Goals, rewards, and terminal conditions are still computed on the true state and action. The delays and drops are applied to the brain input and the actions sent to the environment as shown in the following figure:
Diagram showing where the robustness functionality fits in the training data flow.
Note
Robustness features only work when training with a simulator, not with a dataset.
MaxDroppedInputRate
, MaxDroppedActionRate
MaxDroppedInputRate
and MaxDroppedActionRate
configure the maximum rate at
which the brain input and the concept action are dropped. During training, the
system chooses a different drop rate for each episode to expose the concept to
a variety of conditions. When an input or action is dropped during training,
Bonsai uses the last known input or action value instead.
The first input and action is never dropped. The drop rate must be between 0 and 1, and defaults to 0.
MaxInputDelay
, MaxActionDelay
MaxInputDelay
and MaxActionDelay
configure the maximum allowable delay for
delivering brain inputs (MaxInputDelay
) or brain actions (MaxActionDelay
)
during training iterations.
During training, the system selects a different delay value for each episode to expose the concept to a variety of sensor and actuation delays.
The delay value must be an integer between 0 and 100, and defaults to 0.
Transform functions
In some cases, you need to translate communication between the simulator and the AI during training.
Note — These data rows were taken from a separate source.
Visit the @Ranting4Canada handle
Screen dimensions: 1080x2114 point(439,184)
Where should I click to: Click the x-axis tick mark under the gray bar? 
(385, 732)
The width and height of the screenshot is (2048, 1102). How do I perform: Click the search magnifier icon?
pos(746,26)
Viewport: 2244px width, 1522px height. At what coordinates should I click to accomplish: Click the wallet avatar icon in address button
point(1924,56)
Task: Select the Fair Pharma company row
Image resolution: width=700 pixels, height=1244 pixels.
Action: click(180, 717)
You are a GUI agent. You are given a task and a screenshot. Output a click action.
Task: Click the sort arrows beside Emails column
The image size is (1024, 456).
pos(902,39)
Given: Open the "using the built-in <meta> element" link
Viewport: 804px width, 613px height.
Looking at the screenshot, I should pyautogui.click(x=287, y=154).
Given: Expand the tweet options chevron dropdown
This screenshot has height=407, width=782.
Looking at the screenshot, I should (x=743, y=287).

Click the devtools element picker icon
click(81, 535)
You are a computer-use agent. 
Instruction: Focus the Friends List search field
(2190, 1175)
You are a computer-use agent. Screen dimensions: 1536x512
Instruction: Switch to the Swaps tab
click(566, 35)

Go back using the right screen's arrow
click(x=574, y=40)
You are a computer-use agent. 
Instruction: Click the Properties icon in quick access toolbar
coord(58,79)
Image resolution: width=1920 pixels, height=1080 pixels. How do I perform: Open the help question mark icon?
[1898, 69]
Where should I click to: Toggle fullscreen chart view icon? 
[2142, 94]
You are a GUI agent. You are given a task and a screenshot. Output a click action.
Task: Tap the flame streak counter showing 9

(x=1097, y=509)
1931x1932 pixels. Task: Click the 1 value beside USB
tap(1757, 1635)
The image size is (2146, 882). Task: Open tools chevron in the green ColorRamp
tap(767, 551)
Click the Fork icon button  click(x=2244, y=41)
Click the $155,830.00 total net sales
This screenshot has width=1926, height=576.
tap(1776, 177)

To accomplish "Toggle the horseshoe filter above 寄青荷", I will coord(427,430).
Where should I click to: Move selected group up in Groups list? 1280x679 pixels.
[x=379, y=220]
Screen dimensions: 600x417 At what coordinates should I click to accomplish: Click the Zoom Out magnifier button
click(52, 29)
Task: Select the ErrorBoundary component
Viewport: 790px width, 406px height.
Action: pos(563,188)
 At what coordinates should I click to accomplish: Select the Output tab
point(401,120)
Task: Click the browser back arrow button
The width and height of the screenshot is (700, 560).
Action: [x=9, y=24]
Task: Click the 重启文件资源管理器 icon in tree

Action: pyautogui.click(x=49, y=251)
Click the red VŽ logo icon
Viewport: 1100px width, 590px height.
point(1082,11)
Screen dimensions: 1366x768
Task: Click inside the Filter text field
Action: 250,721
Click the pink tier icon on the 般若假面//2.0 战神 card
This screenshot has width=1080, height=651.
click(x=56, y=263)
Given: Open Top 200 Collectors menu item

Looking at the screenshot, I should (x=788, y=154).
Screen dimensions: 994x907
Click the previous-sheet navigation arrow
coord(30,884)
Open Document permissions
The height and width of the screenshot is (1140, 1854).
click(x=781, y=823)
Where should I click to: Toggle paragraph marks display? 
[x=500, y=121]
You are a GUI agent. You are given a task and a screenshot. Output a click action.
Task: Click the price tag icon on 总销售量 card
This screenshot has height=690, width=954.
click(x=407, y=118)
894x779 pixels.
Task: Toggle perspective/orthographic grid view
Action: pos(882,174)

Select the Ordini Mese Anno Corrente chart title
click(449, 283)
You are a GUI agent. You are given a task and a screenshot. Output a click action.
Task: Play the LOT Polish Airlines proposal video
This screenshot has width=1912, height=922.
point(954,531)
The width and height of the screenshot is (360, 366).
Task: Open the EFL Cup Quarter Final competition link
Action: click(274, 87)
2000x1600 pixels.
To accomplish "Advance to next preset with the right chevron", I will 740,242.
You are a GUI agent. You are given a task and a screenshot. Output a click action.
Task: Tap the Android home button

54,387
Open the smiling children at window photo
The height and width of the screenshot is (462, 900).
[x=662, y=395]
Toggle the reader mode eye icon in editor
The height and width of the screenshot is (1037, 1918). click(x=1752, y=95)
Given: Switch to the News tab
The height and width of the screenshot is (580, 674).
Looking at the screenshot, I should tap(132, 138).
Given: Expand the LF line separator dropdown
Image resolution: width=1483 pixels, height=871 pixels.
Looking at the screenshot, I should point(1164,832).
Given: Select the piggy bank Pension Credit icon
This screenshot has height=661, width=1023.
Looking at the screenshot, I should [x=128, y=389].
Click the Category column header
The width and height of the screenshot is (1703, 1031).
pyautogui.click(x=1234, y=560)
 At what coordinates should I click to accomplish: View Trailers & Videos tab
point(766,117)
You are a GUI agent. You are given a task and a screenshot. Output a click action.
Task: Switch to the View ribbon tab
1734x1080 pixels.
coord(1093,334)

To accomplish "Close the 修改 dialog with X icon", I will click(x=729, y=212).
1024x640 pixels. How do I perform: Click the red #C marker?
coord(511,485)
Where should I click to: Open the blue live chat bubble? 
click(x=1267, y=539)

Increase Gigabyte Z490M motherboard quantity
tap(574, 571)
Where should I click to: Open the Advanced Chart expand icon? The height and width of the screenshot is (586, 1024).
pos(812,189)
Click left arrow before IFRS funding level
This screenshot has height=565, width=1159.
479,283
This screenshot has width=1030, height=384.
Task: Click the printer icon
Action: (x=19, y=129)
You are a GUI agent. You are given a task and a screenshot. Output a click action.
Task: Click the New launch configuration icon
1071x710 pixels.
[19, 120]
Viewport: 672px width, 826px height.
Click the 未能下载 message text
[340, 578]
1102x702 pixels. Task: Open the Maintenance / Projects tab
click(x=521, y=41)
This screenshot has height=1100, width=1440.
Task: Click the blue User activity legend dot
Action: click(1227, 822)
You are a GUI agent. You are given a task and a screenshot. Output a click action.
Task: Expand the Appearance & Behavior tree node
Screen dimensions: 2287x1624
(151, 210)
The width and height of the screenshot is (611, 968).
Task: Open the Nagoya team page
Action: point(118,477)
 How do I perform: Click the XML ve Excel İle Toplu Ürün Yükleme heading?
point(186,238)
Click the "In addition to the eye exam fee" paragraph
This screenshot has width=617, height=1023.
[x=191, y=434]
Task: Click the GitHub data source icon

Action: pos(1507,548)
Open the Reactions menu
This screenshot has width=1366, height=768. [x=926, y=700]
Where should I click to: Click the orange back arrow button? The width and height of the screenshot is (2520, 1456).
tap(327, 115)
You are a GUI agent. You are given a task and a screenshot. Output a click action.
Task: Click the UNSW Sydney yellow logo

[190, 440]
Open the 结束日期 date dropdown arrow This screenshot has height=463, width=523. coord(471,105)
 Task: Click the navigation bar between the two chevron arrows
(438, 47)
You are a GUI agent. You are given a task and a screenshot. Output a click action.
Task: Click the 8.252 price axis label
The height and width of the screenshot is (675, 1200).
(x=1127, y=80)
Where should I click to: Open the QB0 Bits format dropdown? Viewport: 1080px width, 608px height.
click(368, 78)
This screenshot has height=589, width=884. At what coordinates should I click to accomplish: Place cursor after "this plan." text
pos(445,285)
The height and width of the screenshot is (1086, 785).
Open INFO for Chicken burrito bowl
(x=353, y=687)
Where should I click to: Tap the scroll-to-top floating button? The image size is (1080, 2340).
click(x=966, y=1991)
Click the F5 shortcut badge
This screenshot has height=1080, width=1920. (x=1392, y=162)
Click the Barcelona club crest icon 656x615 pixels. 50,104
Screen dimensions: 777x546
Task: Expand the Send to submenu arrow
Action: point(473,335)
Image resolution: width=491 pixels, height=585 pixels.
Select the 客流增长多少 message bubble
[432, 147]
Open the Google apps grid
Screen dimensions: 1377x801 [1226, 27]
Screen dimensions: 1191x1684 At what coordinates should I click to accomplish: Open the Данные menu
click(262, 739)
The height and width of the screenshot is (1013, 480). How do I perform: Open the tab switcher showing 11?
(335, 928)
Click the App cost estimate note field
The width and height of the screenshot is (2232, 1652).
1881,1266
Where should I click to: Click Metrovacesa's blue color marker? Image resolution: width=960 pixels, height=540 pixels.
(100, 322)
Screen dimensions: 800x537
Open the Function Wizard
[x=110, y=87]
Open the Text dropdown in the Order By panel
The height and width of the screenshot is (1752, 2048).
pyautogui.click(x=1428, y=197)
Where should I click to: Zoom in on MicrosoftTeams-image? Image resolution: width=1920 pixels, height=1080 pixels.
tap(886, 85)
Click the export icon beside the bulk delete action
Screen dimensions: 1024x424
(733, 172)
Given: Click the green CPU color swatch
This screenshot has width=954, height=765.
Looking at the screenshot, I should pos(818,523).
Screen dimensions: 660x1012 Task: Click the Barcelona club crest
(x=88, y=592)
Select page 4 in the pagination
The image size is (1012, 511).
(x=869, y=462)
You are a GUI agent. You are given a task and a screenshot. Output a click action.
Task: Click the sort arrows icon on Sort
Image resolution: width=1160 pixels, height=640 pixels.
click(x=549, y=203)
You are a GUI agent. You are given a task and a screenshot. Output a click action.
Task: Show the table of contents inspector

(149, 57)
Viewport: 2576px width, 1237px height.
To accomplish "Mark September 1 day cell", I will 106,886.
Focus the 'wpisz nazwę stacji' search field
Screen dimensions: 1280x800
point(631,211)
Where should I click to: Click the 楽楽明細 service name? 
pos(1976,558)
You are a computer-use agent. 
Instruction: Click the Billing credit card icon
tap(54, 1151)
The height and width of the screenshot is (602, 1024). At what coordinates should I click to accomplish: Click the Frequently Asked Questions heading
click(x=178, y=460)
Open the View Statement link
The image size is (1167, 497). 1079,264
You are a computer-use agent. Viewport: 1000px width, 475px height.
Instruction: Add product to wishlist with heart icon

For example,
- The simulator produces more information than the AI will have access to production.
- Action instructions the AI sends once deployed have a different format than what the simulator expects.
To perform translations on communication between the simulator and the AI, use a transform function. Inkling supports the following transform functions:
- State transform: used to translate information about the environment for consumption by the AI. For example, applying scaling values, converting measurement units, or aggregating values.
- Action transform: used to translate AI instructions for application within the simulated environment.
See Keyword: State (transform) for details on using state transforms and Keyword: Action (transform) for details on using action transforms.
Action masking
See Keyword: Mask for details on using action masks, which restrict the set of available actions for particular states.